Duplicate the listing lines running from the one containing "You are a GUI" through the one containing "This screenshot has width=784, height=832.", both ends included.

◆ **DATASET**
[Begin]
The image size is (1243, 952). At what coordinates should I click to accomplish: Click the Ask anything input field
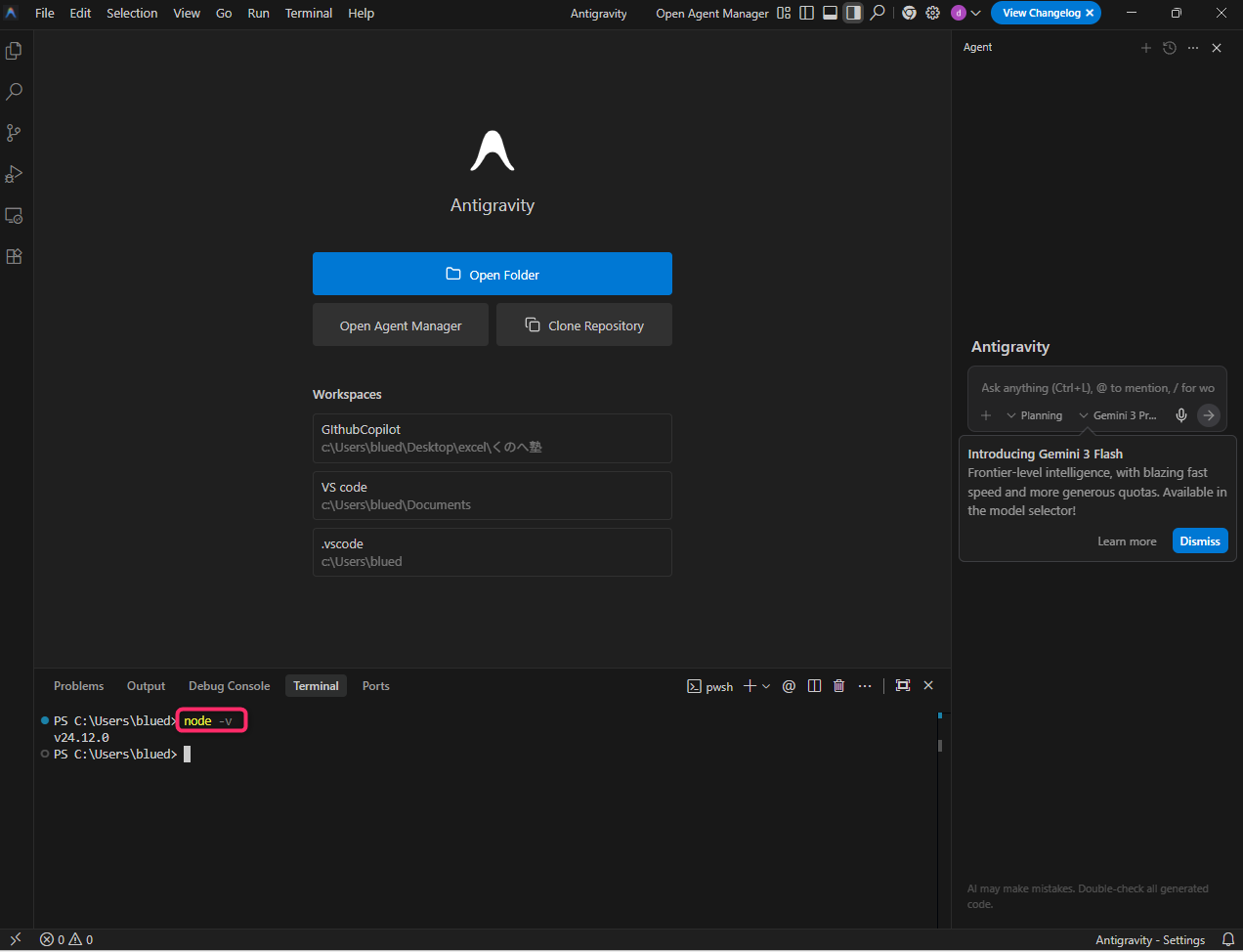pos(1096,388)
[End]
[Begin]
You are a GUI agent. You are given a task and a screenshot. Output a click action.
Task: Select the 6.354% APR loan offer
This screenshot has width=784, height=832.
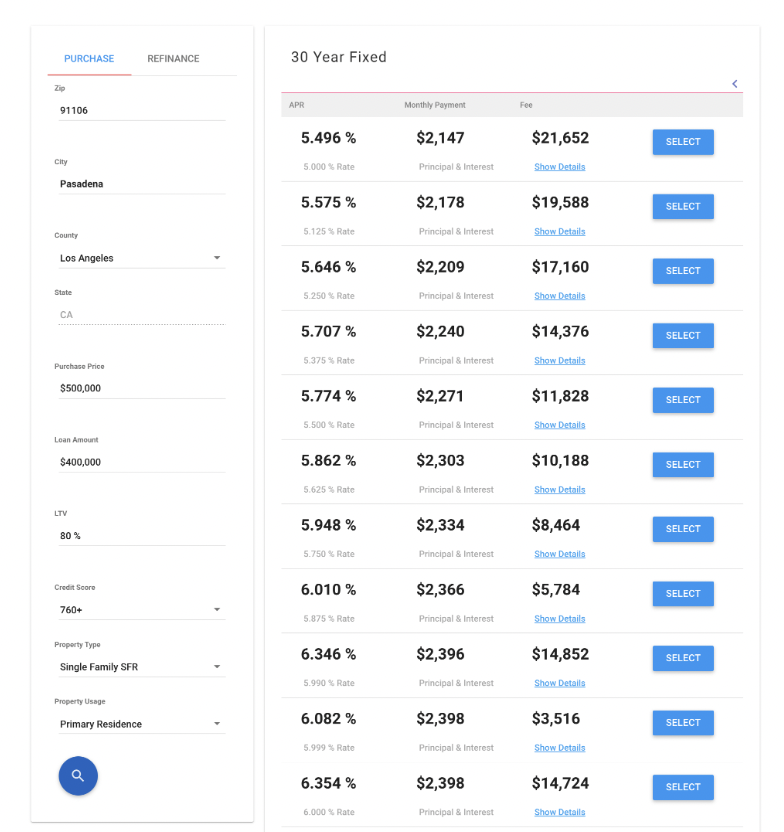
[End]
◆ **RESPONSE**
You are a GUI agent. You are given a task and a screenshot. Output a click action.
Task: Select the 6.354% APR loan offer
This screenshot has width=784, height=832.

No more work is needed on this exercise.